Activation of potassium channels by tempol in arterial smooth muscle cells from normotensive and deoxycorticosterone acetate-salt hypertensive rats

Large-conductance Ca2+-activated potassium (BK) channels modulate vascular tone. Tempol, an O-2(-) dismutase mimetic, causes vasodilation via activation of vascular BK channels. In this study, we investigated the mechanisms underlying tempol-induced activation of BK channels in mesenteric arterial ( MA) myocytes from sham and deoxycorticosterone acetate (DOCA)-salt hypertensive rats. In sham myocytes, whole-cell patch clamp studies showed that tempol enhanced peak outward currents (I-o).
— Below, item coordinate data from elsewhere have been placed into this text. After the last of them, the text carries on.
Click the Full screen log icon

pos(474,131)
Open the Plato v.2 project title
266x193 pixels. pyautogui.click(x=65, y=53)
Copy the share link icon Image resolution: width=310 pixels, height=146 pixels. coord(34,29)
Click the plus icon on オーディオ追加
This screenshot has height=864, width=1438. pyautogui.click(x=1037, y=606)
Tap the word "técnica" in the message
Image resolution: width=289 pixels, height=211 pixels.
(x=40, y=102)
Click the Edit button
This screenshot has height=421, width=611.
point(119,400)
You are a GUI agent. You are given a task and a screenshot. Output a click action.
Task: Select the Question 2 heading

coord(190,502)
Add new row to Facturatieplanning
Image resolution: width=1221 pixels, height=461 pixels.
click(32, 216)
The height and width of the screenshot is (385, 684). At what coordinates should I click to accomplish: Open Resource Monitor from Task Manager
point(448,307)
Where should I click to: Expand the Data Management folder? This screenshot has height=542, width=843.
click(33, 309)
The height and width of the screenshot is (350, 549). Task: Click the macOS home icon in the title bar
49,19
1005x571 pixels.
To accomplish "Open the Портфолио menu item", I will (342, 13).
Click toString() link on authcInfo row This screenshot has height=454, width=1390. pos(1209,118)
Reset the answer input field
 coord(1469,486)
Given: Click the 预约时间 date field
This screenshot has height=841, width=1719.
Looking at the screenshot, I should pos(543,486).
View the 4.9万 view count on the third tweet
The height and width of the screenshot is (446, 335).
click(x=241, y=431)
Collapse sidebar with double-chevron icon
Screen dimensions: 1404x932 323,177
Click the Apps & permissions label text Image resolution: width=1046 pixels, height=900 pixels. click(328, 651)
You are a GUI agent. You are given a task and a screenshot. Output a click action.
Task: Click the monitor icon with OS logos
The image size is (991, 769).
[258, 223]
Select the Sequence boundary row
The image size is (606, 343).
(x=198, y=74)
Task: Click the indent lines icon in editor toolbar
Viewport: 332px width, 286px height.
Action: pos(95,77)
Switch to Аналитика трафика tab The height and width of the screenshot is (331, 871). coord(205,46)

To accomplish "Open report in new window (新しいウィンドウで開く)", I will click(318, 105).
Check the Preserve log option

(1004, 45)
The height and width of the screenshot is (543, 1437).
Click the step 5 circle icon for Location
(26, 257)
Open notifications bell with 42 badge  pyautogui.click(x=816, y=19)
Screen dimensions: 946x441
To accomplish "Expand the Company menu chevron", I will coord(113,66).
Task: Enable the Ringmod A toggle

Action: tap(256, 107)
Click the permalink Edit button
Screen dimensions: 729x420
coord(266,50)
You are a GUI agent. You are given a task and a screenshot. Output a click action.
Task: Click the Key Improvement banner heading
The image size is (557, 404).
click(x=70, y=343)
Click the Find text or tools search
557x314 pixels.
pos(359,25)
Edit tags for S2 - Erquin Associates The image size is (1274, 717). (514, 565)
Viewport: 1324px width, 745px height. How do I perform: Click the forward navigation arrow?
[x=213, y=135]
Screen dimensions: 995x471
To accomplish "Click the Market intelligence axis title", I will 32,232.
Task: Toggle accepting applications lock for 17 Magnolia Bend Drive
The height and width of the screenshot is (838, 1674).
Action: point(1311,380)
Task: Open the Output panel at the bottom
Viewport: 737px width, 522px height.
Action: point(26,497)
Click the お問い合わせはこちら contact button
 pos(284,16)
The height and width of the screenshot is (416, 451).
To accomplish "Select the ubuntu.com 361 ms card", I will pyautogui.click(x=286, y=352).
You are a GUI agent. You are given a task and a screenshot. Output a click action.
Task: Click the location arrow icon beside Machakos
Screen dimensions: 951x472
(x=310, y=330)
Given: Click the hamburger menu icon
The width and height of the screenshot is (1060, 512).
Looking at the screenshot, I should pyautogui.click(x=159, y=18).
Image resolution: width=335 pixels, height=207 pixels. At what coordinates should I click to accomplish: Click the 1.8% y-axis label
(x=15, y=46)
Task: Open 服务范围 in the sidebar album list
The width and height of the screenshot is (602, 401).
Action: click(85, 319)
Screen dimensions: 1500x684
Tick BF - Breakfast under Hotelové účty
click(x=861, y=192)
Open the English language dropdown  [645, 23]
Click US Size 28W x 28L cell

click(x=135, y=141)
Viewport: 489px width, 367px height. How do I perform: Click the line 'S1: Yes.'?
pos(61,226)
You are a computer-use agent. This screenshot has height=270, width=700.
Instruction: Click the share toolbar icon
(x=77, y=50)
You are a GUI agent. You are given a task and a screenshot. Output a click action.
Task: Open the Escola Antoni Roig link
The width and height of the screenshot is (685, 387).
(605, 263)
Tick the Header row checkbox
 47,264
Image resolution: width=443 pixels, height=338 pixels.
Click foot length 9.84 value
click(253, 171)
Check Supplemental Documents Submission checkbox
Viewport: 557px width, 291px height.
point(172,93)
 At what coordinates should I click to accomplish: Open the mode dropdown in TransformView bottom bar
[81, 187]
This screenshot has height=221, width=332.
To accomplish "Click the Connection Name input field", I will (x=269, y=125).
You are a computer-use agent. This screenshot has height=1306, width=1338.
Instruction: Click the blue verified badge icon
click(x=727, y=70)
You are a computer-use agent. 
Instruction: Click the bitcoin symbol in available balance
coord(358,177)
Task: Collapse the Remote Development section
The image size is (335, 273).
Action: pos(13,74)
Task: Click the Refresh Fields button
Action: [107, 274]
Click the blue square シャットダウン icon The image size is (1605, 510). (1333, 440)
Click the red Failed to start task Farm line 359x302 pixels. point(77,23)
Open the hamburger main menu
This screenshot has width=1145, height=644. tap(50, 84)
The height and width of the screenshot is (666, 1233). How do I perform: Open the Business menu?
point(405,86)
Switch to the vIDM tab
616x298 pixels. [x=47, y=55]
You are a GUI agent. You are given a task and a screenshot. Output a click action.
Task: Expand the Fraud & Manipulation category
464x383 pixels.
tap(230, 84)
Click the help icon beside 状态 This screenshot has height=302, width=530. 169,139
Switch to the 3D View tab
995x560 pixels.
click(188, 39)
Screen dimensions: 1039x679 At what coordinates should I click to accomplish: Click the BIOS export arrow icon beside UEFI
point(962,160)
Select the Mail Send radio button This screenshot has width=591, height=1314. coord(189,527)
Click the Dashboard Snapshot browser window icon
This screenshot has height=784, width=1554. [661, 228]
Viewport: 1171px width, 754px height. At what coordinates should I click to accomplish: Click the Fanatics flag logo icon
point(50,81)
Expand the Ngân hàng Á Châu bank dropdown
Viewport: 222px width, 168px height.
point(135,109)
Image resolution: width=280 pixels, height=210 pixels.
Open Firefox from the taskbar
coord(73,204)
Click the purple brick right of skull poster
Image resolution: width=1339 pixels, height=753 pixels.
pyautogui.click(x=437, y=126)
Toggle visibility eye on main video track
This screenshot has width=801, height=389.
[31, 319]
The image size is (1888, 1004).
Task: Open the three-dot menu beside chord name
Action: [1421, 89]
This effect was larger in DOCA-salt myocytes. Tempol caused a leftward shift in the activation curve for Io in sham and DOCA-salt myocytes. In DOCA-salt myocytes, the peak Io at +80 mV did not differ from sham myocytes, but iberiotoxin ( BK channel blocker) caused a larger reduction of Io in DOCA-salt compared with sham myocytes. Iberiotoxin but not 4-aminopyridine blocked the Io activated by tempol. Tiron, another O-2(-) scavenger, had no effect on Io. Using inside-out patches, we found that tempol caused a 4-fold increase in open probability (P-o) of BK channels but did not change the mean channel open time in sham and DOCA-salt myocytes. Tempol did not change single channel conductance in sham or DOCA-salt myocytes. Western blot and immunocytochemical studies revealed that BK channel alpha-subunit expression was increased in DOCA-salt MA compared with sham MA. The data indicate that tempol directly activates BK channels by increasing channel Po. We conclude that upregulation of the BK channel alpha-subunit protein and tempol-induced increases in BK channel Po contribute to the enhanced depressor response caused by tempol in DOCA-salt hypertensive rats.